I belong to a librarian book club that reads a different genre every month to improve our reader’s advisory skills. The idea is to get us better-acquainted with the types of books we may not normally read. In addition to improving my recommendations, I’m also studying these books from a writer’s perspective. Just because I don’t write a certain genre doesn’t mean I can’t learn from those who do. If you want to see other posts in this series, check out the “genre lessons” tag.
This month we’re reading women’s fiction. If you asked me what genre I read the least, it would be women’s fiction. There are a lot of excellent women’s fiction writers out there (a few of my friends among them), but it’s not the type of story I typically look for. Women’s fiction and romance tend to be predictable — you may not be able to guess every turn the plot takes, but you always know the couple will end up together. I don’t see this is a fault; in these genres, it’s intentional. It’s what the reader wants. They may want to be surprised by a twist, but they expect a Happily Ever After.

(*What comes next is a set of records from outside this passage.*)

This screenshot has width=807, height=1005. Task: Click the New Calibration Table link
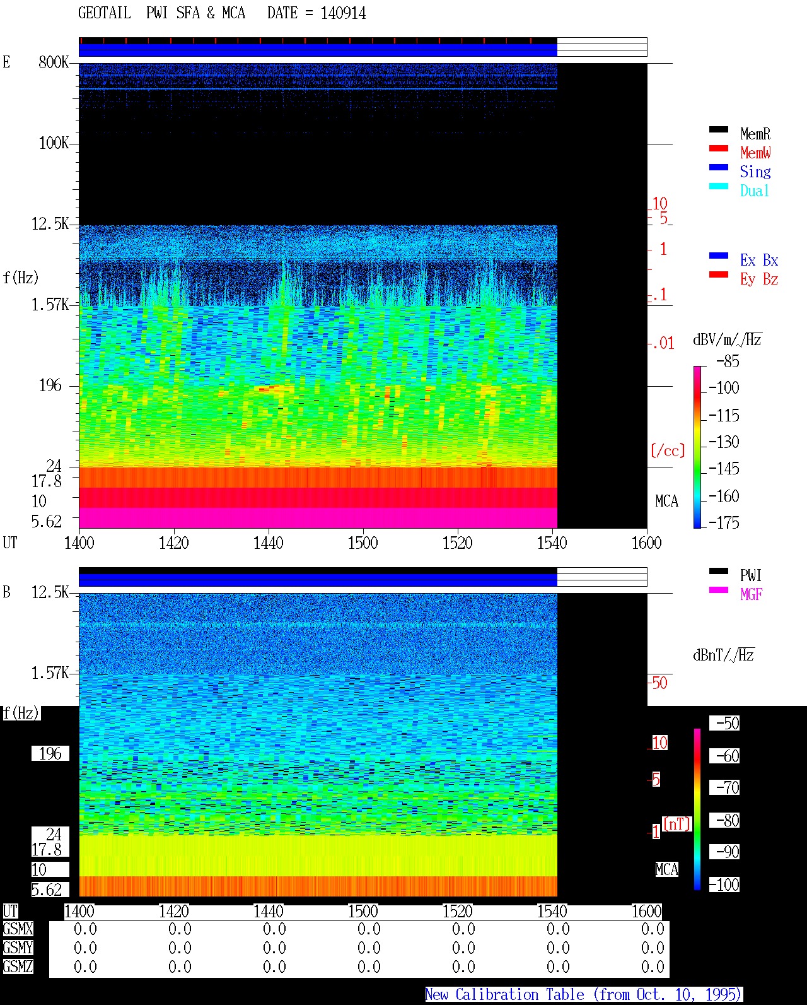584,995
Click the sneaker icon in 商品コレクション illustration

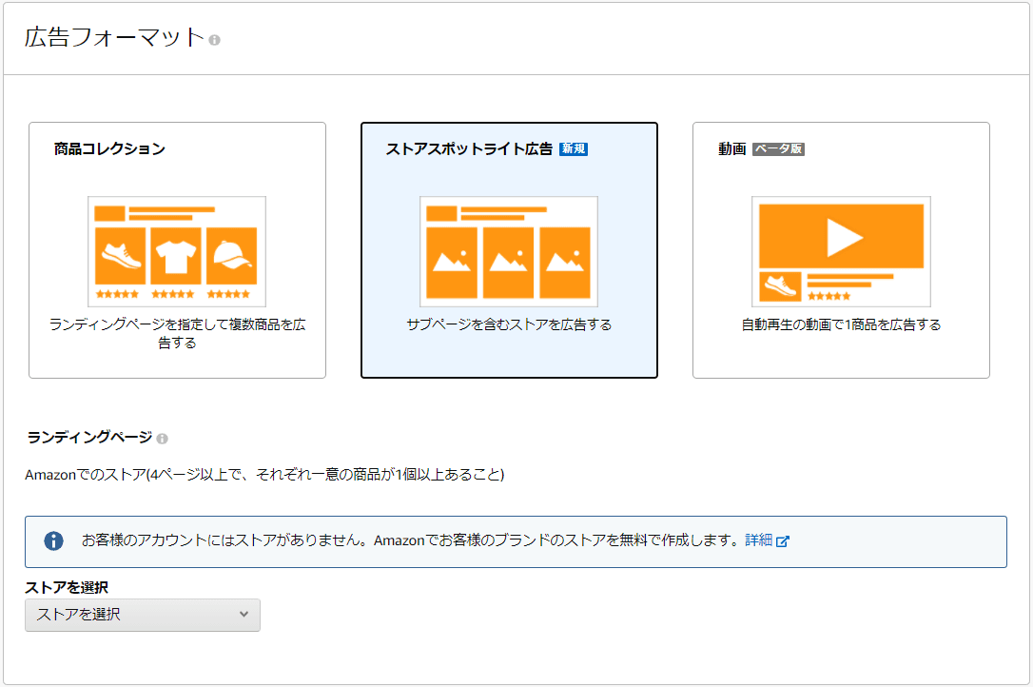coord(119,255)
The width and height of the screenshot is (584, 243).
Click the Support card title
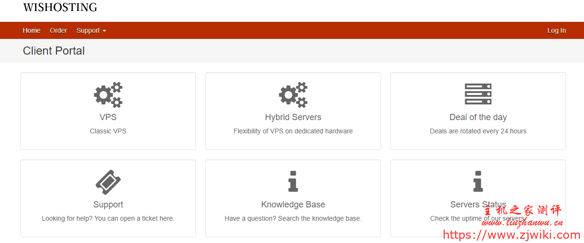(108, 205)
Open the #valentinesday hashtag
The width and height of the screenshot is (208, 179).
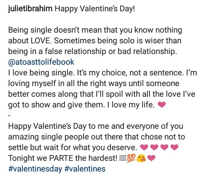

But here’s the thing: having a predictable plot gave me ample room to explore the different beats of the plot. There were conflicts in each protagonist’s work life. There was a secret that threatened to ruin everything. There was an antagonist ex-fiance, a climax, a dark moment when it looked like the relationship was over, and an engagement at the end. If, like me, beat sheets make you cringe, women’s fiction is a good genre to work on breaking down the plot of a story.
Another thing about great women’s fiction: setting. The book I read was basically a love letter to Milwaukee, where it’s set. I’ve never been to Milwaukee, but now I have a loose map of the city in my head, and I’d love to visit for one of their cultural festivals! Perhaps in part because there’s less room for the plot to meander, women’s fiction has ample opportunities to develop rich settings. And the way the characters describe their settings speaks volumes about who they are.
Have you read any women’s fiction recently? What writing lessons did you learn?